What was scheduled to take 2 weeks actually took over a month. For a while it seemed like we were cursed, running into minor and major problems around every turn. Our contractor actually told us he had never encountered so many setbacks in a job. Unfortunately the delays were all due to mistakes that were out of our control. But now that nearly everything is in its place, I can do nothing but rejoice. A sink that doesn't leak! Drawers that aren't broken! Not one but TWO ovens! A dishwasher! Hip hip!!!!!!!!!!!!!!!!!!!
I completely underestimated how much not having access to a working kitchen would affect my sanity. Naively I believed that it would be like a mini vacation for me. But it truly tested my patience. Being able to cook something from scratch is such a privilege. Doing dishes in a normal kitchen sink is a gift. Working on an actual countertop and not a slab of plywood is a dream.
This winter has been flying by so fast and the temperature just adds insult to injury. I feel robbed. Though the pace of life has been slower, we have done so much in the past couple of months, thinking about it now makes my head spin. I don't even know where to begin, so suffice it to say we've been moving and shaking...and dealing with some pretty nasty colds and flus to boot. Soon we will begin planting in the greenhouse and before you know it, spring will be in full swing.
It's about time I share a recipe with you because I have a kitchen to cook in now! Today is Mardi Gras and I am always filled with fond memories during this holiday. I was lucky enough to visit New Orleans ten years ago. I wasn't even old enough to drink yet, but I fell in love with the city immediately. It truly is one of the most unique places I have ever been to. The architecture, the people, the music - the food! My god the food. There wasn't a single meal I didn't enjoy. But my trip to Cafe Du Monde at the French Market was by far the greatest dining moment of them all. A plate of hot, fried dough covered in a snowdrift of powdered sugar on the table in front of you and a dark, chicory coffee in hand - what more could you possibly want in a meal?
Makes about 2 1/2 dozen
Adapted from Mark Bittman
1 1/4 cups (10 fl oz) whole milk
2 1/4 tsp (1 packet) instant yeast
2 large eggs
1 stick (4 oz, 113 g, 8 tbsp) unsalted butter
1/4 cup (1.75 oz, 50 g) granulated sugar
1 tsp salt
4 1/2 cups - 5 cups (19 1/8 oz, 540 g or 21 1/4 oz, 600 g)

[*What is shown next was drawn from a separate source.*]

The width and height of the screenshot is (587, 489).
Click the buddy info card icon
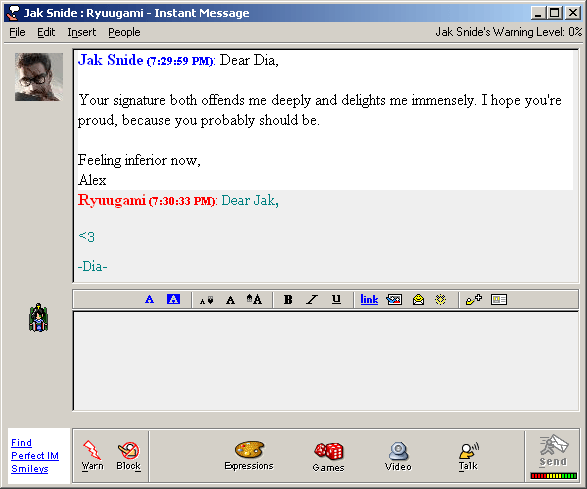tap(499, 300)
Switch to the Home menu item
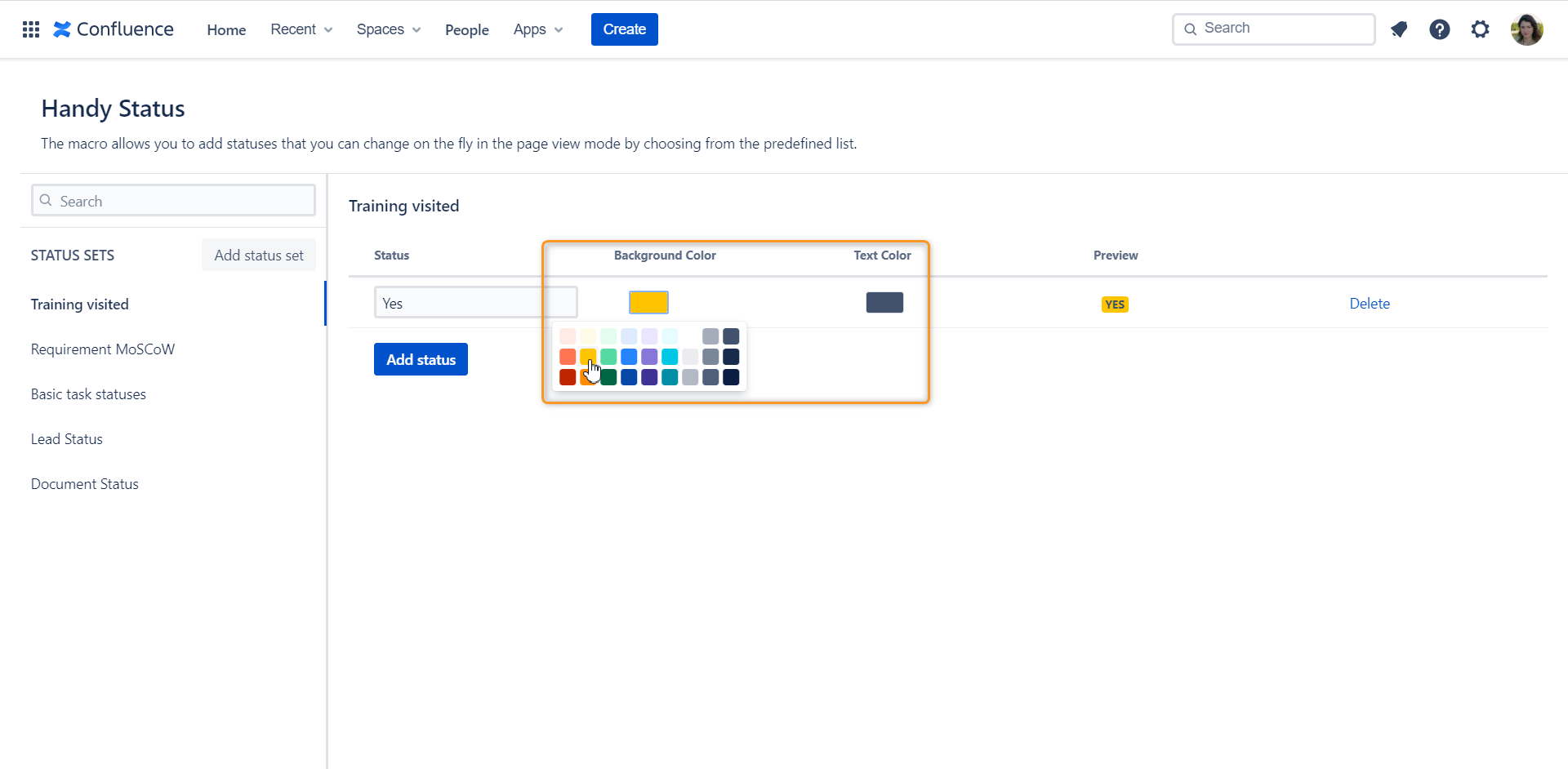This screenshot has height=769, width=1568. point(226,29)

white bread flour, plus extra for rolling
Neutral oil, for frying
Powdered sugar, for dusting
Lightly grease a large bowl for the dough to rest and rise in and set it aside.
Melt the butter and let it cool slightly. Warm the milk and pour it into the bowl of a stand mixer, along with the yeast, sugar and salt. Whisk in the melted butter and eggs. Add 4/12 cups of flour and stir with a wooden spoon. If the dough seems extremely wet, add the remaining flour and stir.
Attach a dough hook to a stand mixer, then knead the doughnut dough on medium speed for about 6-8 minutes. The dough will be very sticky. Every couple of minutes, scrape the dough off the sides of the bowl and the hook, dust with a bit of flour and continue to knead until the dough is smooth and bounces back when you press into it with a floured finger.
Scrape the dough out onto a floured surface. Shape it into a ball and set it seam sit up into the greased bowl. Cover with a towel and let it rest for about 1 hour in a warm, draft free place.
Preheat a pot of oil to 350 F. Line a tray with paper towels.
Lightly flour a work surface and gently turn the dough out onto it. The dough will have risen and be very soft with a slight tack to it. Flour the top of the dough lightly and roll it out no more than about 1/2" thick. With a knife or bench cutter, cut the dough into about 3" squares.
Fry the squares for about 1 1/2 minutes on each side. Take care not to overcrowd the pot, otherwise the temperature of the oil will drop. When the beignets are fried, remove them from the oil with a slotted spoon and let them drain on the tray with paper towels. Continue frying until all of the beignets are cooked.
Immediately cover the doughnuts with an obscene amount of powdered sugar and serve.